Unless you’re already an established book author and can half-ass your proposal or have an extremely time-sensitive topic and have to get it on bookshelves stat, you have to figure out your book’s structure before you sell it. I understand why this is the case, but for a reporter, it’s a bit of a mindfuck. In many, if not most, cases, you have to write a very, very detailed outline of the longest thing you’ll ever write before you’ve done most of the reporting and research. Of course, it can, and likely will, change in the process of the actual writing, but the structure and plan for the book is pretty much half the proposal.

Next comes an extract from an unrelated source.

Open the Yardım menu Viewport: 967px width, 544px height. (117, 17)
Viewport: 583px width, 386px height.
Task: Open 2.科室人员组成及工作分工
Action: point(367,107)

Before we submitted my proposal to publishers, I’d reworked the chapter outline several times, experimenting with splitting everything into two or three parts, dividing every chapter into an essay and oral history element, having interludes interspersed throughout (I say this so breezily now, but this iteration process happened over several *years*). It helps that I decided early on that at least part of the book must be chronological, considering that it is, after all, a history. I don’t envy those who don’t have that organizing principle as a form of extremely useful constraint.
The book must, must, must have a clear internal logic. The way I check whether I’ve been successful in creating that logical scaffolding, whether in my own longform pieces or in my work as a developmental editor, is that I ask myself whether I can clearly articulate why piece of writing X follows piece of writing Y, why content X belongs in the first part of the work and content Y belongs in the second or third or fourth part. And, crucially, I check whether all these Xs and Ys fit under the the overall thesis or guiding principle of the work, as well as that of the section. Otherwise — sayonara, darlings. It sounds simple and obvious, but from my experience, it’s way too often forgotten.